そうして読んでみると、この憲法にはとても大きな欠点があることが分かるのですが、その反面、戦前の日本人が支配されてきた明治憲法にはなかったものが盛り込まれていることの価値は、明治憲法と対比してみないと浮き彫りにされないということも明らかになりました。
現在の日本に起きている現象や日本が置かれている状況と日本国憲法だけを関連付けて見ていると、偏った結論しか出てこないとも言えるでしょう。
大切なことは、この憲法が掲げている理念を変えるべきかどうかということです。
この理念は日本人が作ったものではありません。と言うよりも、近代憲法というものに対する理念の確立していなかった当時の日本人には作れない憲法だったというのが正しいでしょう。

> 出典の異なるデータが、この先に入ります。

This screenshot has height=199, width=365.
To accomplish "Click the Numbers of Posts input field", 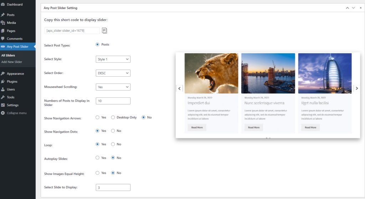I will coord(113,101).
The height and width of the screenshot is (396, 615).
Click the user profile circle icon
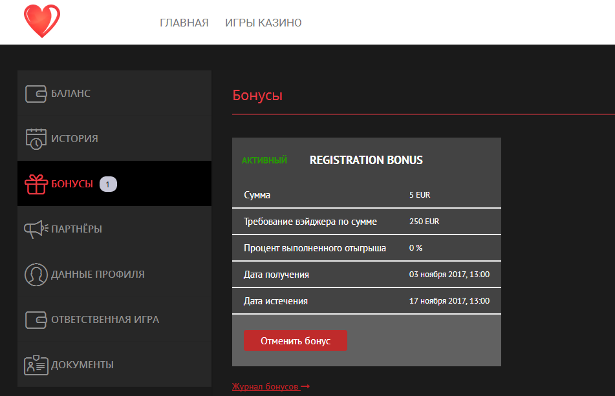36,274
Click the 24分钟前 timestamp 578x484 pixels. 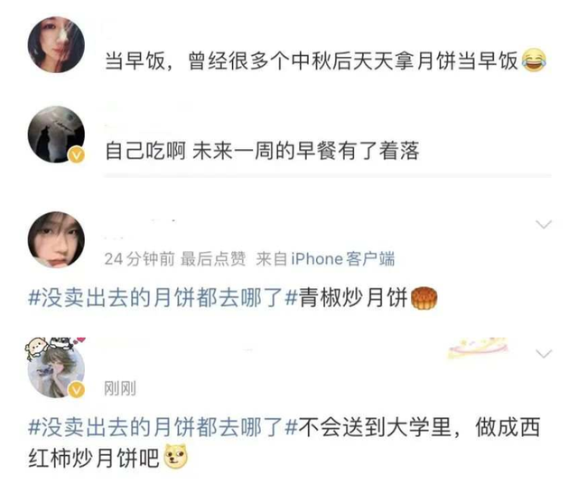coord(139,259)
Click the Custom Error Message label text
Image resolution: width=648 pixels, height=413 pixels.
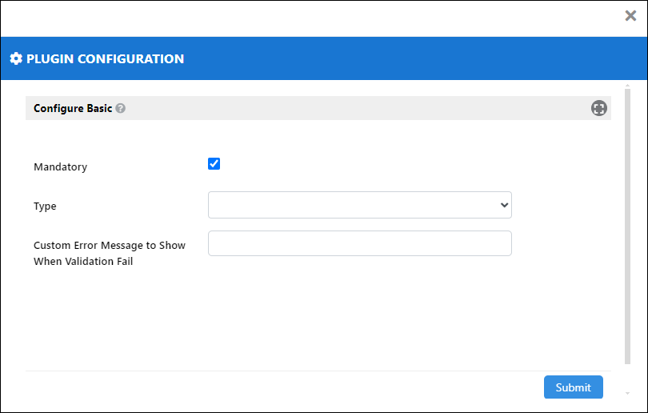[110, 254]
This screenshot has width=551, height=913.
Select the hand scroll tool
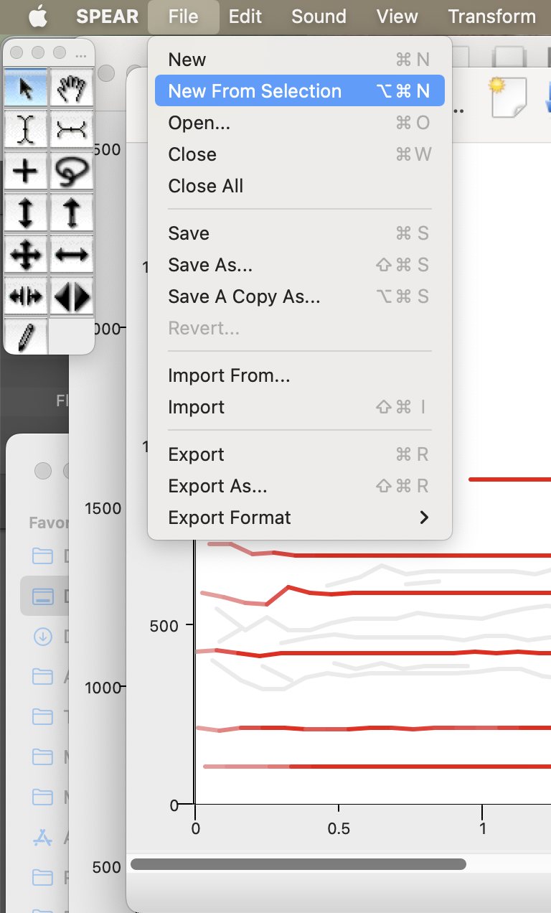72,89
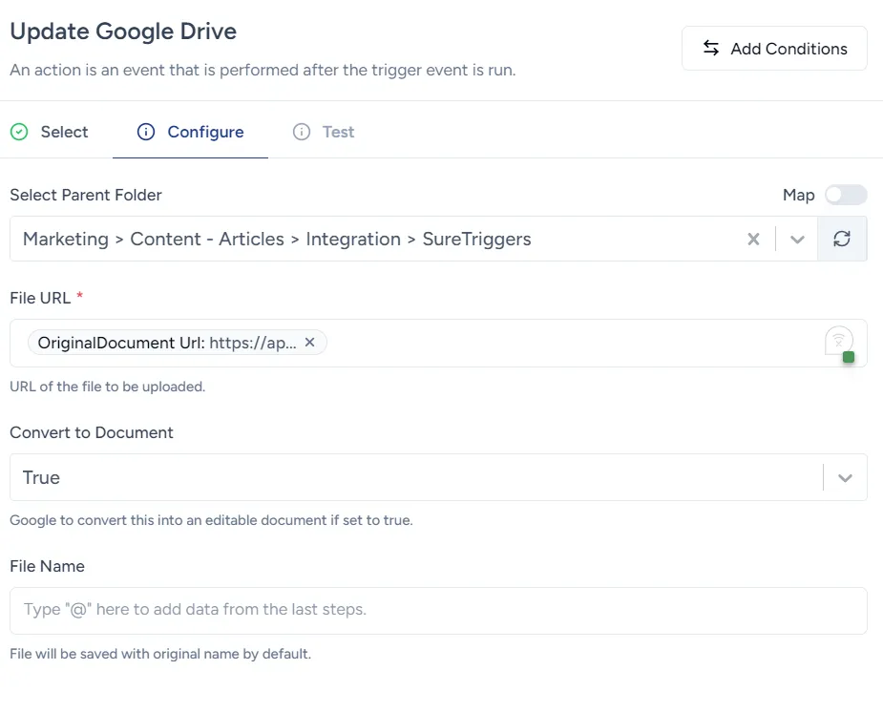Enable the Map toggle for parent folder

coord(845,194)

もし憲法改正を議論したいのならば、条文を云々する前に、政治家たちはまず第一に憲法の主旨たる理念について徹底的に国民にただすべきでしょう。
安倍は憲法とは国家を縛るものであるという考え方を「古い」の一言で切って捨てました。
では、安倍は改憲を提起するのならば、まず第一に、そもそも憲法で国家と国民のどのような関係を規定したいのかを、国民に明らかにするべきでしょう。
憲法とはなにかという本質的な議論を意図的に無視している安倍に、憲法改正を主導させることの危険性は、敗戦後の日本がGHQから明治憲法の改定を迫られたときの比ではありません。